• **SOURCE EXTRACT**
* * *
Jumat, 13 April 2018

Megamergers, Microhospitals Upend Care Models

Megamergers, Microhospitals Upend Care Models


ORLANDO — Recent healthcare megamergers and new hospital models are changing the traditional way hospitalists practice, Laurence Wellikson, MD, said here at the Society of Hospital Medicine 2018 Annual Meeting.

As hospitals merge and populations change, the traditional model of the full-service acute care hospital is being phased out, said Wellikson, an internist in Dana Point, California, and chief executive officer of the Society of Hospital Medicine. Some hospitals are morphing into specialty hospitals, such as psychiatric hospitals or postacute care facilities.

And things are changing quickly. In the past year alone, a $69 billion merger of CVS and Aetna has been proposed; an agreement to merge Dignity Health and Catholic Health Initiatives, which would build an organization with operations in 28 states, has been signed; and Walmart is in talks to buy Humana, which could lead to combined total revenues of $554 billion.

“Humana is the second-largest Medicare Advantage insurer,” Wellikson reported. When you think about all the places Walmart is in this country, it is poised to become “a major player in delivering healthcare to the senior population.”

And in January, Amazon, JPMorgan Chase, and Berkshire Hathaway announced plans to form an independent healthcare company to improve care and cut costs for the hundreds of thousands of people employed by those companies in the United States.

“Amazon is currently — or will be — the largest supplier of hospital supplies in the country, and I predict that within the next 5 years, it will be the largest pharmacy benefit manager in the country,” he said.

Microhospitals Popping Up

Microhospitals, seen in an increasing number of states, are also changing healthcare options. These small, typically low-trauma facilities often cater to the needs of a particular community.

For example, Emerus holdings, based in Woodland, Texas, is in microhospital partnerships with entities such as Baylor Healthcare, Dignity Health, and Baptist Health, said Wellikson.

“They have this short-stay recovery, where about 92% of patients stay 90 minutes or less and only 8% are kept overnight,” he reported.

And Michigan Medicine, owned by the University of Michigan in Ann Arbor, is completing a microhospital in Brighton, a suburb of Detroit, to extend its reach.
* * *
• **EXERCISE DATA**
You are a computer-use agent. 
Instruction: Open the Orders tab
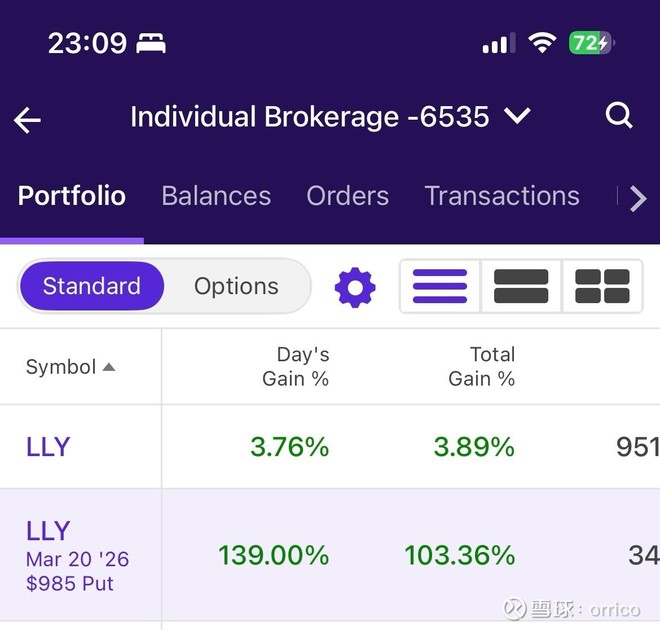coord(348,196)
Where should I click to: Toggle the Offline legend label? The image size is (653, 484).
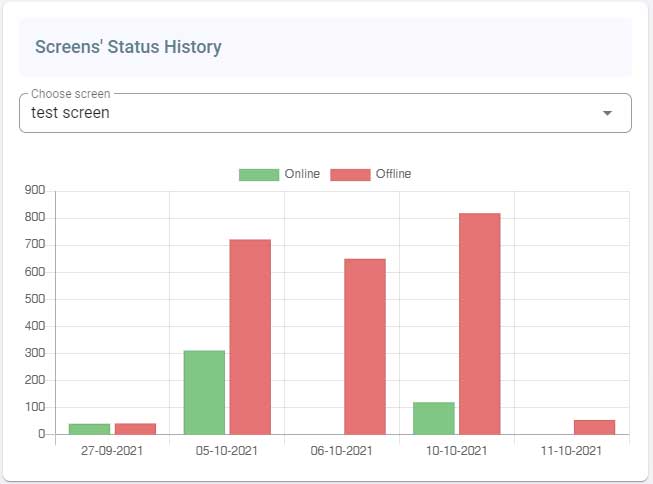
* * *
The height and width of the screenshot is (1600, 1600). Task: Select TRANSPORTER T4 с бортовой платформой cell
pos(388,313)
* * *
• **BRIEF 1**
Answer these questions using the article on megamergers and microhospitals:
(a) At which event was Wellikson speaking?
(b) What is the dollar value of the proposed CVS and Aetna merger?
(c) In which place is Michigan Medicine completing a microhospital?
• **BRIEF 2**
In the article on megamergers and microhospitals, transcribe the passage from "And things are" to "the United States." word for word.

• **ANSWER BOX 1**
(a) The Society of Hospital Medicine 2018 Annual Meeting
(b) $69 billion
(c) Brighton, a suburb of Detroit

• **ANSWER BOX 2**
And things are changing quickly. In the past year alone, a $69 billion merger of CVS and Aetna has been proposed; an agreement to merge Dignity Health and Catholic Health Initiatives, which would build an organization with operations in 28 states, has been signed; and Walmart is in talks to buy Humana, which could lead to combined total revenues of $554 billion.

“Humana is the second-largest Medicare Advantage insurer,” Wellikson reported. When you think about all the places Walmart is in this country, it is poised to become “a major player in delivering healthcare to the senior population.”

And in January, Amazon, JPMorgan Chase, and Berkshire Hathaway announced plans to form an independent healthcare company to improve care and cut costs for the hundreds of thousands of people employed by those companies in the United States.